_RECORDS SHOWN:_

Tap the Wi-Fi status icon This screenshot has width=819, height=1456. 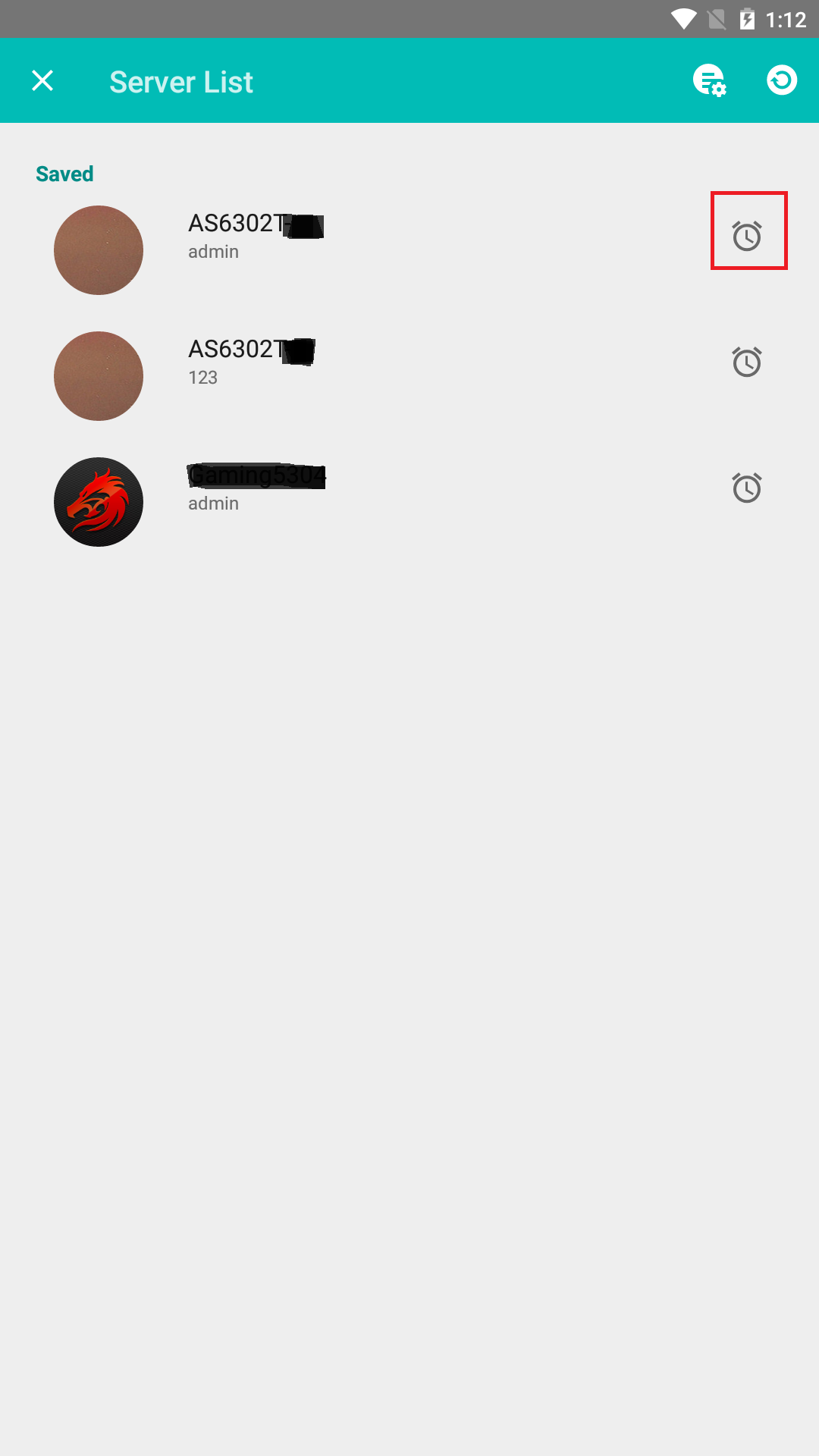click(684, 19)
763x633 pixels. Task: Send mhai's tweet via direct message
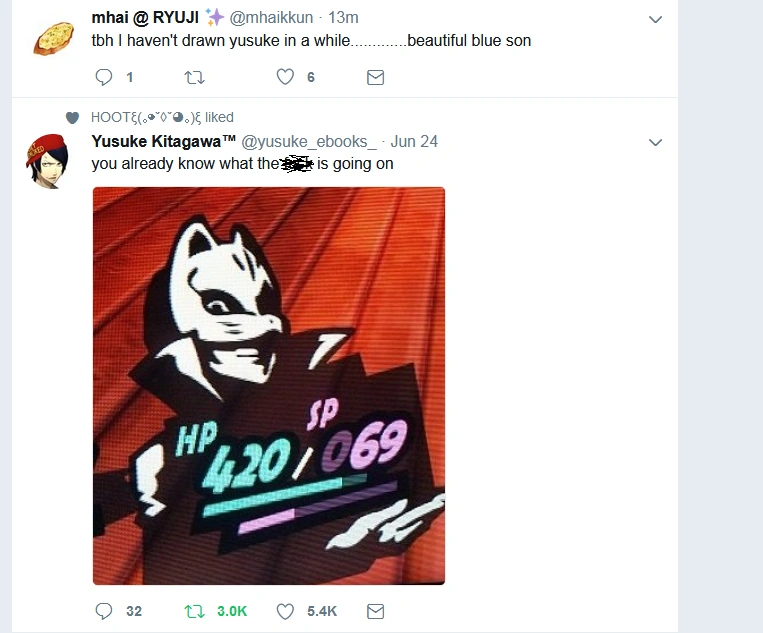coord(375,77)
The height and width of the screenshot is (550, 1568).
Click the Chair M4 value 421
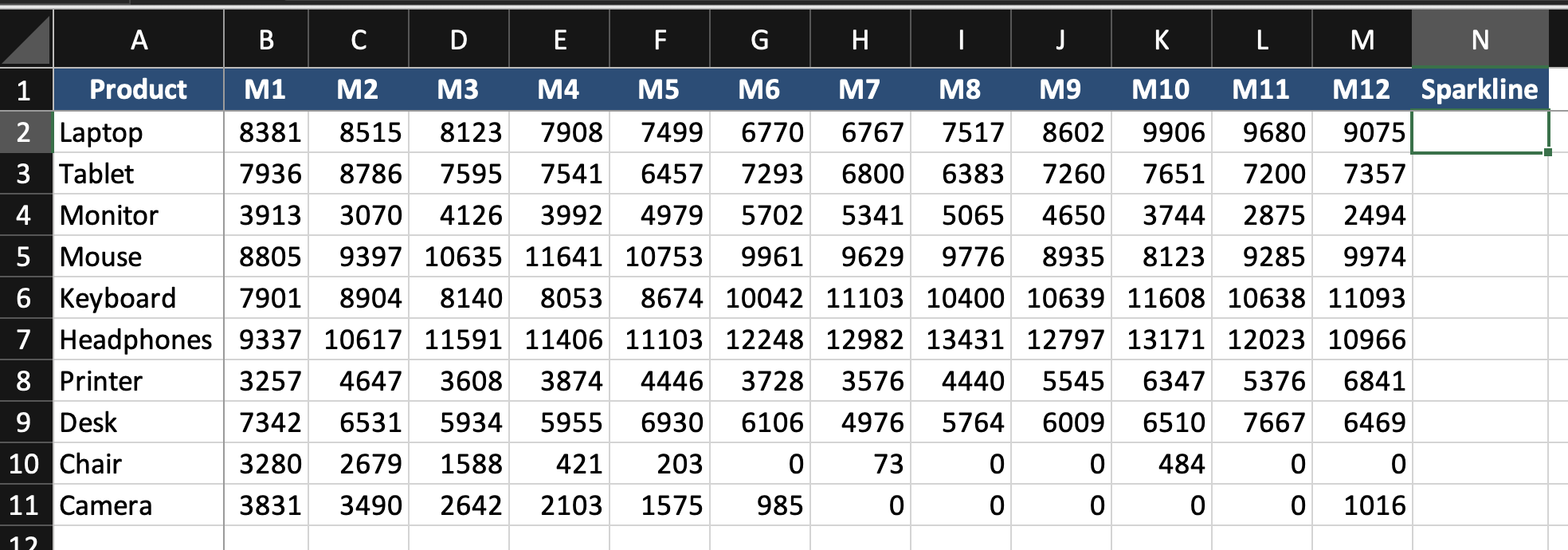pos(559,464)
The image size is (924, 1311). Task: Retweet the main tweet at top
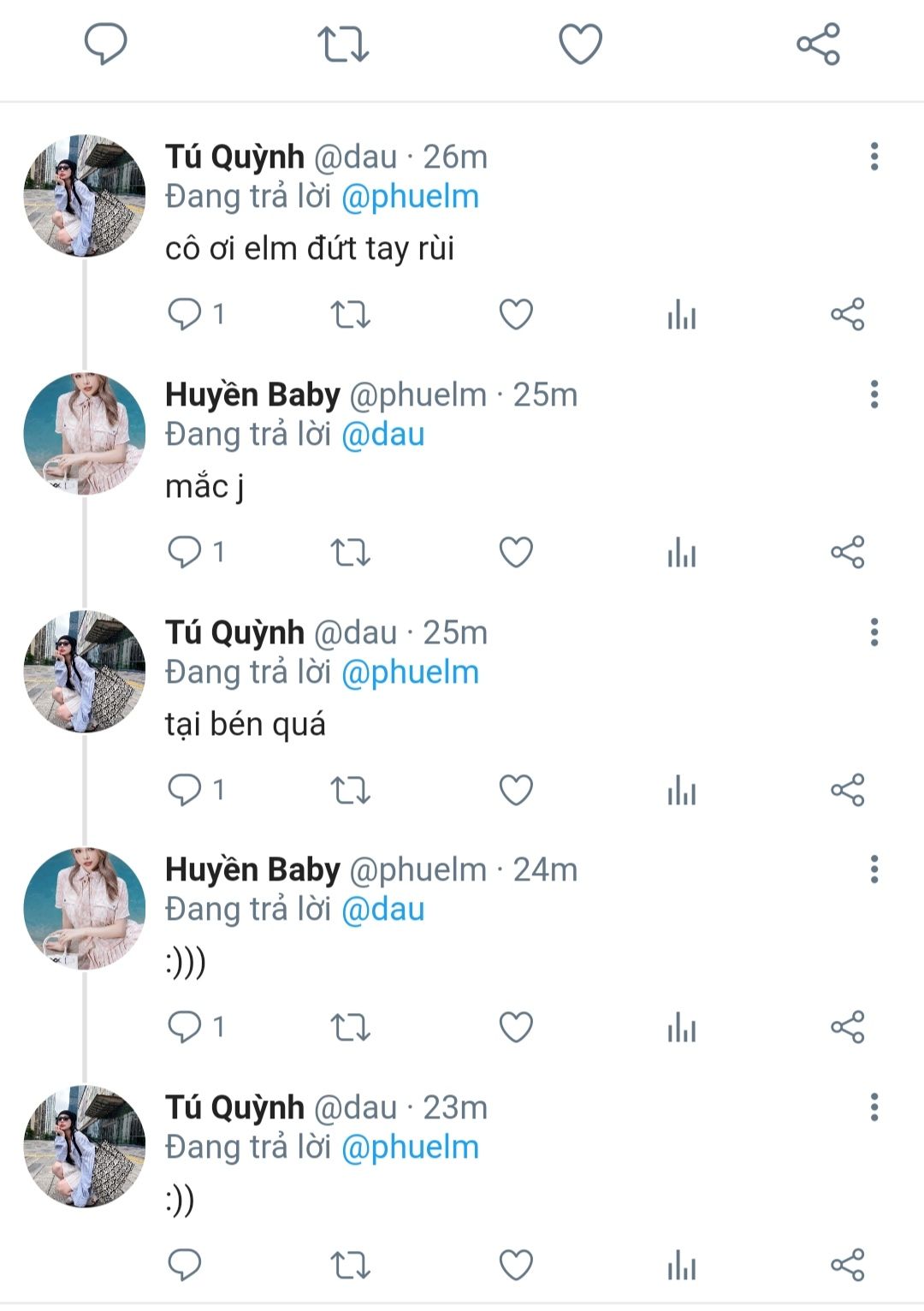[x=343, y=44]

_WHAT IS REQUIRED:_
Output the line containing "The height and" along with every line after it to the end of the material, exactly as written, but without pictures.

_SOLUTION BELOW:_
The height and width of the screenshot is (550, 1568).
Click the Chair M4 value 421
pos(559,464)
The image size is (924, 1311). Task: Retweet the main tweet at top
[x=343, y=44]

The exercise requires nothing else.